Provided information section start

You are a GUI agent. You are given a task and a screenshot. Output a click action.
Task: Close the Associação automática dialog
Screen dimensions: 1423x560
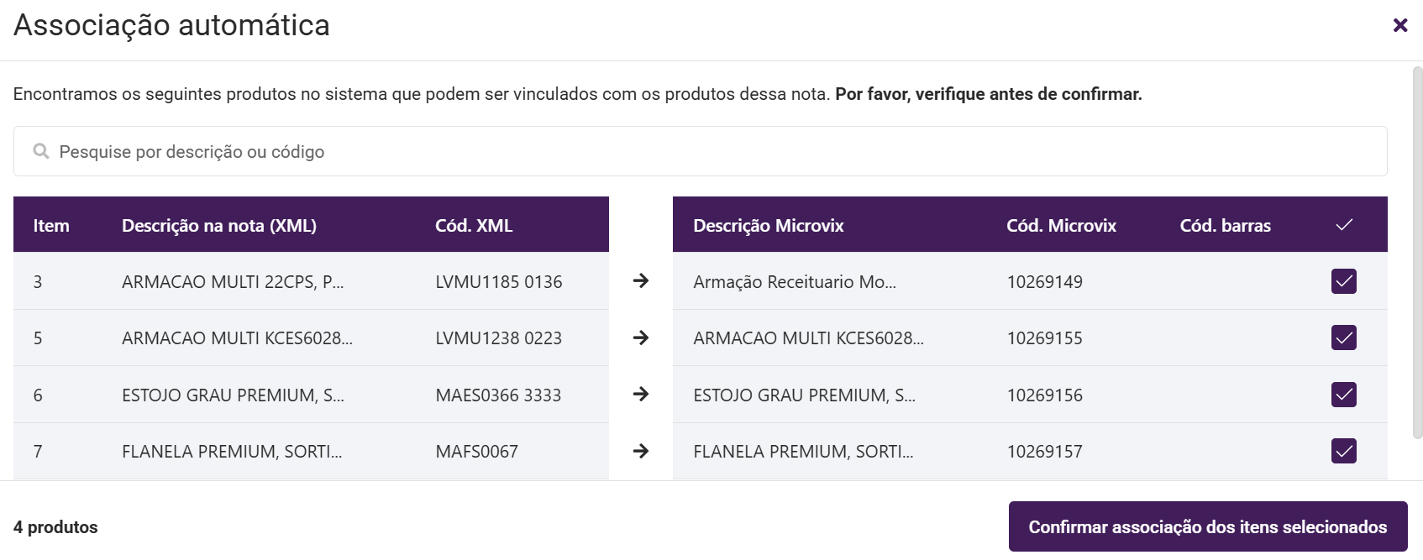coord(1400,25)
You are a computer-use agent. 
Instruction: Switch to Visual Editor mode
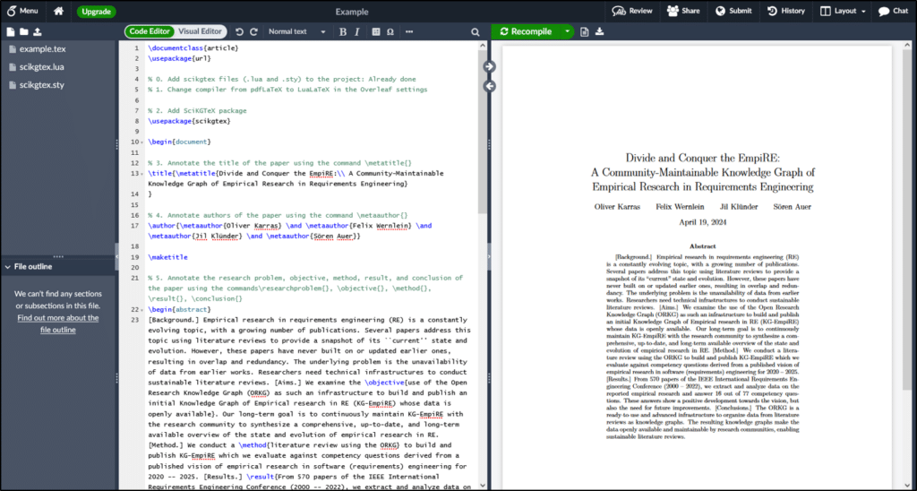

Provided information section end

Repeat the material above exactly, so that every entry appears but no picture does.

You are a GUI agent. You are given a task and a screenshot. Output a click action.
Task: Close the Associação automática dialog
Screen dimensions: 1423x560
coord(1400,25)
You are a computer-use agent. 
Instruction: Switch to Visual Editor mode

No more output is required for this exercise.